Al anochecer se retiraban a alguna ermita o leprosería para orar y 
descansar. En algunas oportunidades pedían hospitalidad en los 
monasterios. Casi todos eran jóvenes, pobres y felices; fuertes y 
pacientes, austeros y dulces. No maldecían contra la nobleza ni contra 
el clero. Se mezclaban preferentemente entre la multitud de enfermos, 
pobres y marginados (1 Cel 22, 88, 89; 2 Cel 155 y 78).
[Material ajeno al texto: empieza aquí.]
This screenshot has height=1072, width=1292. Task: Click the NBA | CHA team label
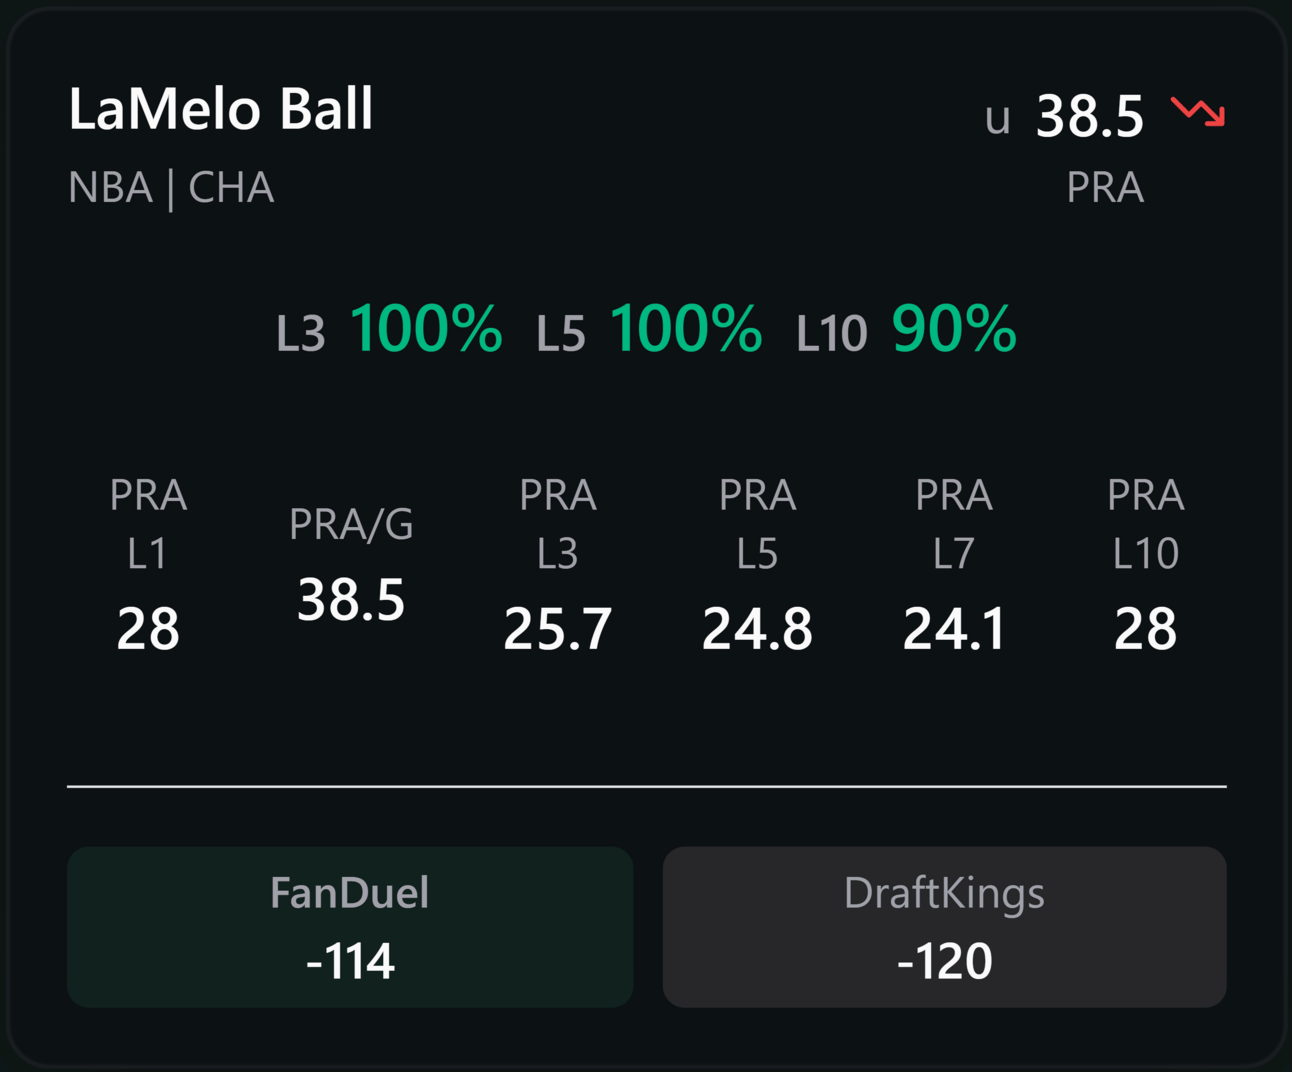171,188
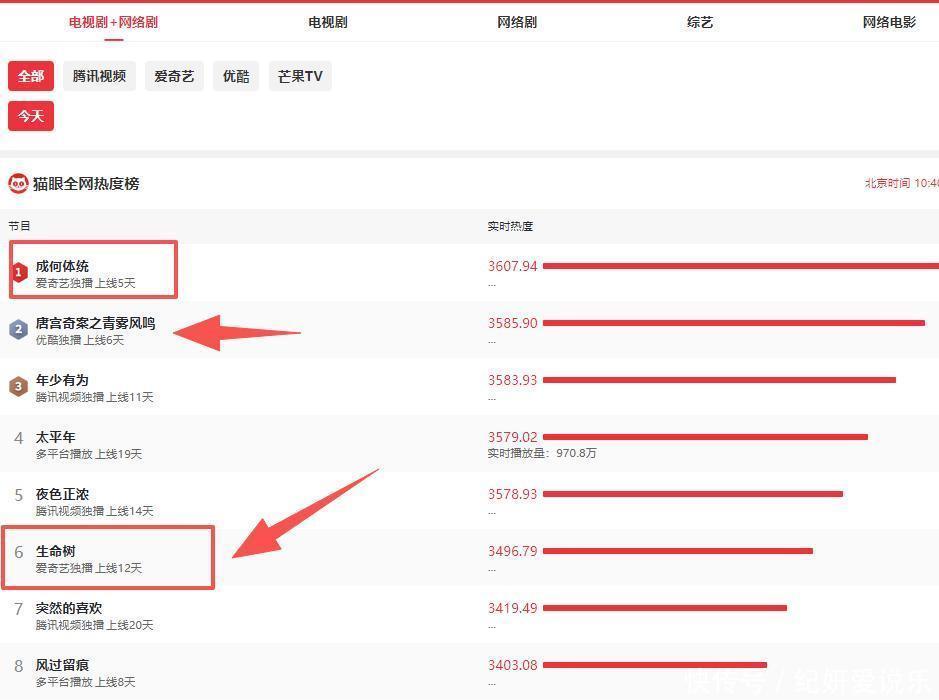939x700 pixels.
Task: Open the show 风过留痕
Action: pyautogui.click(x=62, y=665)
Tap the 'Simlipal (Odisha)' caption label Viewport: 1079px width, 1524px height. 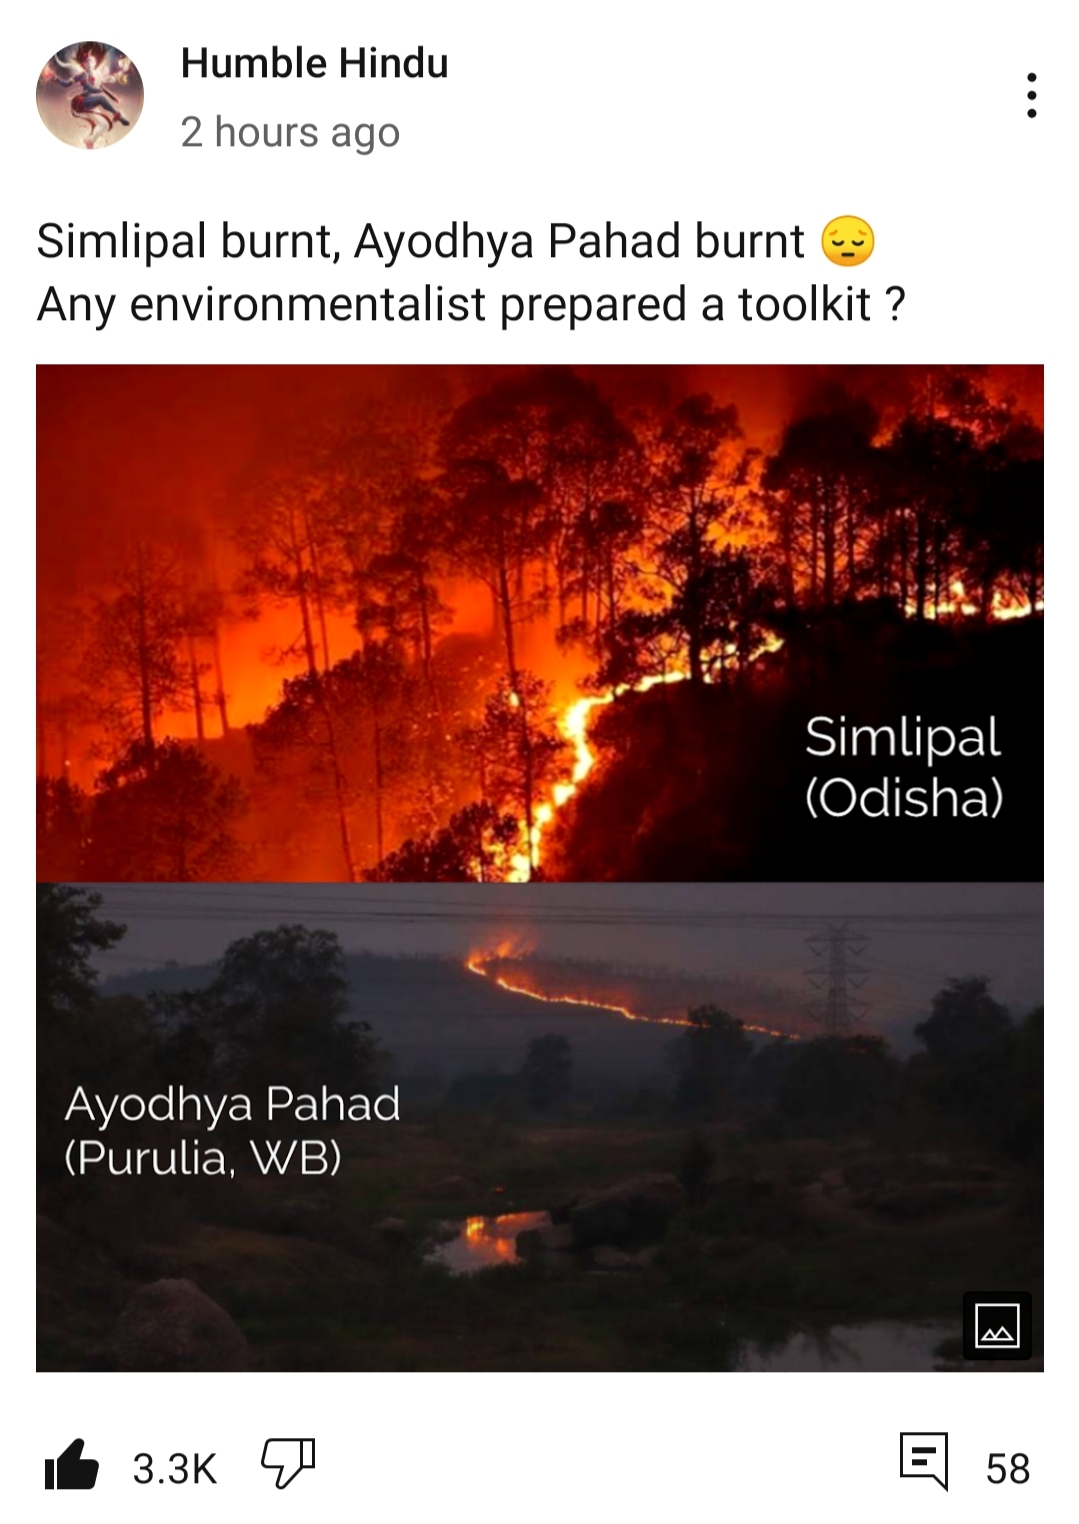[x=904, y=767]
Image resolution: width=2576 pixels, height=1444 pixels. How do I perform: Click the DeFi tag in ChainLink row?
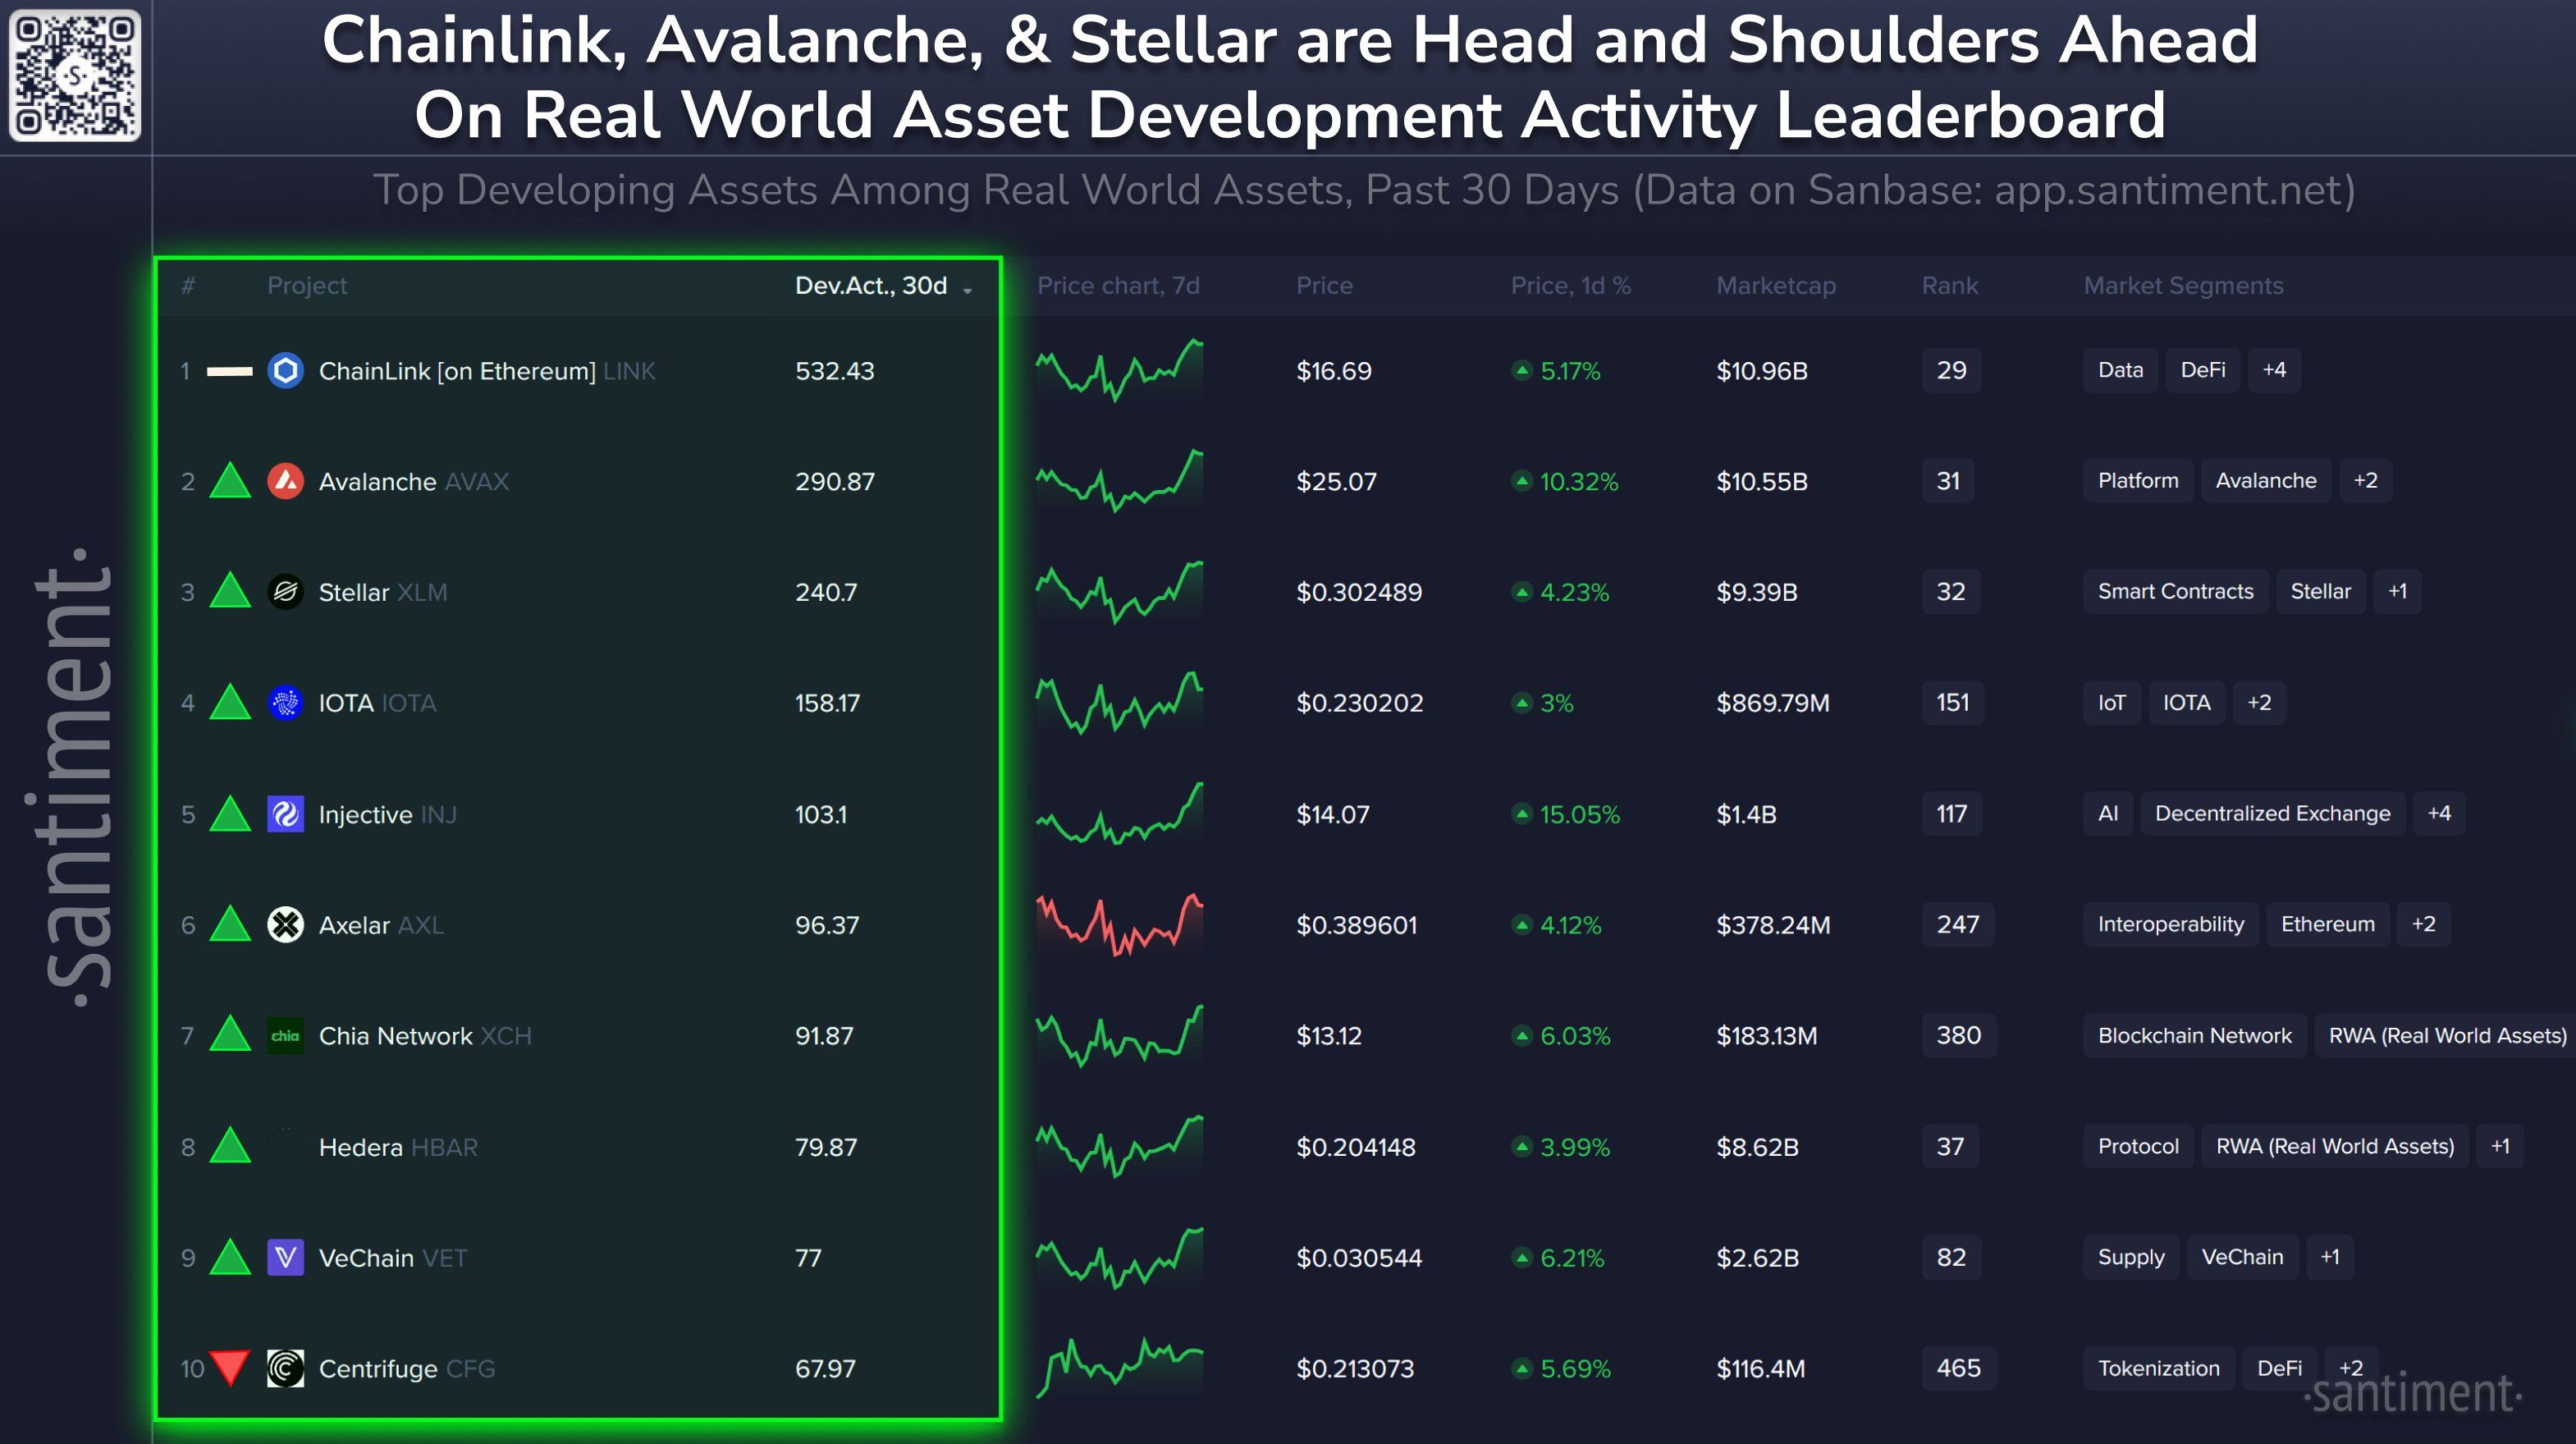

III. LA ORDEN FRANCISCANA, HOY

Hoy la Orden Franciscana en poco o nada se diferencia de las otras 
órdenes. Más aún, unos 25 años después de la muerte de san 
Francisco, la Orden Franciscana no se parecía en nada al ideal 
soñado por Francisco y vivido en la primera década; y los Hermanos 
Menores poco se diferenciaban de los dominicos o agustinos, salvo 
en el hábito. Se dio, pues, rapidísimamente un desmoronamiento 
vertical de la fisonomía primitiva en nombre de la organización y de 
una mayor eficacia en el servicio eclesial, clericalizándose la Orden, 
organizando los estudios al estilo de los dominicos, construyendo 
grandes edificios, y así los antiguos itinerantes acabaron por 
instalarse definitivamente.

Con una bula y otra bula conseguidas de la Santa Sede (cuando 
Francisco había «prohibido terminantemente», nada menos que en el 
Testamento, pedir tales bulas o privilegios), las grandes exigencias 
evangélicas fueron evaporándose como por encanto en medio de una 
áspera lucha entre los idealistas y los realistas (realismo), con 
predominio, por supuesto, de estos últimos. Con las bulas en sus 
manos y en lucha cerrada contra el clero secular (al principio unidos 
con los dominicos y más tarde en colisión con ellos), consiguieron los 
Hermanos Menores instalarse en el centro de las ciudades, organizar 
el culto, rivalizando con los párrocos.

San Buenaventura, con su prestigio y autoridad, confirmó y 
consolidó este status, y así... hasta hoy. Pero no se crea que la familia 
franciscana ha vegetado tranquilamente en esta instalación burguesa. 
Los idealistas y realistas han seguido luchando sañudamente en el 
seno de la familia hasta nuestros días, dando origen a cismas, 
llamadas reformas y escisiones de todo color. Francisco ha sido 
espina clavada en el corazón de la Orden: desafía, incomoda y nunca 
la deja en paz.

Los idealistas dijeron y dicen que somos traidores a los ideales de 
san Francisco; que el Pobre de Dios está allá arriba y nosotros aquí 
abajo. Rompamos con la instalación y regresemos a las montañas; 
desnudémonos de las seguridades y vivamos desapropiados entre los 
marginados, simplemente amándonos y amando. Los realistas 
respondieron y responderán que estamos bien así; que ya estamos 
sirviendo a la Iglesia con nuestras parroquias; que desde nuestros 
conventos ya impartimos la Palabra y la Salvación; que somos útiles a 
la Iglesia con nuestras instituciones; que es necesario tener en 
consideración las necesidades de la Iglesia; que, en fin, tenemos que 
ser realistas.

Lo que aparece evidente es que los tiempos en que vivió Francisco, 
y aun los posteriores, no estaban maduros para asumir y desplegar 
en gran escala los ideales del Pobre de Asís. Los tiempos que 
nosotros vivimos, en cambio, sí lo están.

LARRAÑAGA-IGNACIO

........................
Francisco de Asís, en Manresa 54 (1982) 217-238.